◆ Texto extraído ◆
===

As teorias económicas que sustentam o pensamento político actual, da direita até à esquerda foram concebidas durante um período de expansão económica, associado ao aparecimento de fontes de energia com uma qualidade e intensidade extraordinárias – o carvão e, posteriormente, o petróleo e o gás natural. É a capacidade de utilizar estas energias no processo produtivo que abre espaço à industrialização, assente numa transformação profunda do trabalho e da cultura geral, resultando num enriquecimento da burguesia (cada vez mais ampla) e na expansão espacial do capitalismo.
Marx fez um excelente trabalho de análise dos processos do capitalismo. Ao mesmo tempo que lhe lança louvores – sobretudo pela sua capacidade de romper com as dinâmicas do sistema feudal – aponta as suas contradições, que inevitavelmente geram a divisão de classes e o acentuar da exploração das classes trabalhadoras pela burguesia detentora do capital. Não vou aqui entrar em detalhes sobre a actualidade e utilidade de tal análise ou divisão nos tempos contemporâneos, apesar de a considerar útil e relevante em muitos contextos, além de conter conceitos, como o fetichismo das comodidades, que são fundamentais para compreender como se estimulam hábitos de consumo insustentáveis e até irracionais. Contudo, o pensamento marxista (salvo algumas excepções, como o caso de marxistas verdes como John Bellamy Foster), em particular a teoria económica sofre das mesmas limitações do que a economia neoclássica ou outras teorias económicas associadas ao capitalismo: os seus pressupostos, válidos num contexto de expansão suportado por uma abundância energética crescente, deixam de o ser quando entramos num período de contração, marcado designadamente pelo pico do petróleo e de muitos outros recursos.
Frederick Soddy, um radiologista galardoado com o Nobel da Química, escreveu, em 1926, um famoso livro intitulado Wealth, Virtual Wealth and Debt. O ponto central de Soddy era bastante simples: é fácil, para o sistema financeiro – que representa uma esfera da economia totalmente virtual – aumentar as suas dívidas (privadas ou públicas) através de uma expansão de crédito. Esta expansão de crédito confunde-se com uma geração real de riqueza, o que aliás se tornou bastante claro na actual crise. Soddy alerta para o facto de que a velocidade a que o sistema financeiro se expande está totalmente desfasada da capacidade de a economia “real” (produtiva, actualmente medida pelo PIB) gerar riqueza para repagar as dívidas. Tal sucede devido ao facto de a produção estar dependente do seu sustento material e energético, onde o ritmo de crescimento é distinto e limitado, em particular, pela velocidade dos ciclos dos ecossistemas e que, por sua vez, estão limitados pela capacidade de aproveitamento da energia (essencialmente solar) que atinge a atmosfera terrestre.

===

◆ Linhas para localizar palavras e elementos ◆
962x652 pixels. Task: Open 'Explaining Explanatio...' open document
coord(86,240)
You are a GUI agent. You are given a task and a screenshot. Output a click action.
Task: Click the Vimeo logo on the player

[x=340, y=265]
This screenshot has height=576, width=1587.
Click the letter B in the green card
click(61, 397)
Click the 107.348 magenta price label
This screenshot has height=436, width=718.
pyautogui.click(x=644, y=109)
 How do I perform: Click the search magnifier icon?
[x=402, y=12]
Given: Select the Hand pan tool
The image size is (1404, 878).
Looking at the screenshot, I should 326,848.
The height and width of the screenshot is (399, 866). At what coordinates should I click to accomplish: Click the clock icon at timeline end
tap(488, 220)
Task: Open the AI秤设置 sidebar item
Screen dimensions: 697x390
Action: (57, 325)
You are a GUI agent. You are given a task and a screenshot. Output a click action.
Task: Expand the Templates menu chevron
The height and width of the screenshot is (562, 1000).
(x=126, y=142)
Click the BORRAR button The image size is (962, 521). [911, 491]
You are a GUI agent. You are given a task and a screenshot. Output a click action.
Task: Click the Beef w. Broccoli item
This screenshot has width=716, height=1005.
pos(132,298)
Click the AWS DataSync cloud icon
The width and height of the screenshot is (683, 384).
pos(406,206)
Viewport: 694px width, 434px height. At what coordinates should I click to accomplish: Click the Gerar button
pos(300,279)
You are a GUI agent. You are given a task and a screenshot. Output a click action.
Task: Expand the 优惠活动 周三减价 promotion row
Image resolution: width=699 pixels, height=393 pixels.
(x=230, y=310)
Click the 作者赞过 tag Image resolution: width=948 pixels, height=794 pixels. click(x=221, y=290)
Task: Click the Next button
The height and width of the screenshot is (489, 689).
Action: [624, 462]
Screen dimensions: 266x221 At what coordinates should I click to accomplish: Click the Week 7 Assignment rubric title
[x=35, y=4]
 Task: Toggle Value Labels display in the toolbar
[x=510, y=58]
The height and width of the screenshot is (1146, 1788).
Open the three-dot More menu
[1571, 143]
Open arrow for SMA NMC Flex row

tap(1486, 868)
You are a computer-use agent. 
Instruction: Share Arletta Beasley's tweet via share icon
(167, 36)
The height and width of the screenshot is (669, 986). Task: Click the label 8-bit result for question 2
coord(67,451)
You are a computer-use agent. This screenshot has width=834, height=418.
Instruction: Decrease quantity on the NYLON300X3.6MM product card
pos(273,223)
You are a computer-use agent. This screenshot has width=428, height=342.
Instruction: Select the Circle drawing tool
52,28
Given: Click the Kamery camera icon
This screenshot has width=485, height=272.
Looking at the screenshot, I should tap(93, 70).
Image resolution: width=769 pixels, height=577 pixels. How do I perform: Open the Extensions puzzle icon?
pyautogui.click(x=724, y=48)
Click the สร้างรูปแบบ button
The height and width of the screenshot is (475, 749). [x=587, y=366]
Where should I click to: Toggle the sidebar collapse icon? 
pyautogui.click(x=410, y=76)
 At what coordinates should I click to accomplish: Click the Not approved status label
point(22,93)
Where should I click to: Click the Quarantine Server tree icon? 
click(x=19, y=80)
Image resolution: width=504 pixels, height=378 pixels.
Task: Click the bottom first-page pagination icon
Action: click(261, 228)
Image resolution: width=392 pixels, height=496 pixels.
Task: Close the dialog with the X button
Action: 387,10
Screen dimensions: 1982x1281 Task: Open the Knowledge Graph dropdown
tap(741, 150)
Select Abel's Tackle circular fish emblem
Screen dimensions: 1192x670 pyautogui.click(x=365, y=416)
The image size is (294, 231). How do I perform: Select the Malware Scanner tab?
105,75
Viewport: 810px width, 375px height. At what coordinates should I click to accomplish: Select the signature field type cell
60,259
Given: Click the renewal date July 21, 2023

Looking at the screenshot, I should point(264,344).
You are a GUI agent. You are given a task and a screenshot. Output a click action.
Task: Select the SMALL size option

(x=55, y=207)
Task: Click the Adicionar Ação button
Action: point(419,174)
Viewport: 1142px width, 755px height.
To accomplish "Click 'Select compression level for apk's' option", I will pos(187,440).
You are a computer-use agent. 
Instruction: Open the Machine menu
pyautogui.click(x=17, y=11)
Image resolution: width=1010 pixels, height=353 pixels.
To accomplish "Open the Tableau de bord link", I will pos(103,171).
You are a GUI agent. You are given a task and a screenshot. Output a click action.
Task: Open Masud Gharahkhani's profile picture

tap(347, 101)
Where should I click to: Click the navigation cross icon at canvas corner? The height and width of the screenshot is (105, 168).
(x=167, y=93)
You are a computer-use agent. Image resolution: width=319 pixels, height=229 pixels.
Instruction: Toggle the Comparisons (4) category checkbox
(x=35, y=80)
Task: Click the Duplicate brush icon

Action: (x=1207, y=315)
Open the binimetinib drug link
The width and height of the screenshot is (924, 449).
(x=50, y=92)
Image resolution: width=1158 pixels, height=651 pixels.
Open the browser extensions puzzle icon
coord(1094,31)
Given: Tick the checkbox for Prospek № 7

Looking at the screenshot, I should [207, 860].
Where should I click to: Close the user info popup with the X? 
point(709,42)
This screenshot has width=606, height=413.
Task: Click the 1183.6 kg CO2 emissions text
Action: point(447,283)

===

◆ Requisitos do exercício ◆
a: No texto sobre teorias económicas, que prémio recebeu Frederick Soddy?
b: Transcreva do texto sobre teorias económicas o trecho que começa em "As teorias económicas que" e prossegue até "espacial do capitalismo.".

◆ Soluções por tarefa ◆
a: O Nobel da Química.

b:
As teorias económicas que sustentam o pensamento político actual, da direita até à esquerda foram concebidas durante um período de expansão económica, associado ao aparecimento de fontes de energia com uma qualidade e intensidade extraordinárias – o carvão e, posteriormente, o petróleo e o gás natural. É a capacidade de utilizar estas energias no processo produtivo que abre espaço à industrialização, assente numa transformação profunda do trabalho e da cultura geral, resultando num enriquecimento da burguesia (cada vez mais ampla) e na expansão espacial do capitalismo.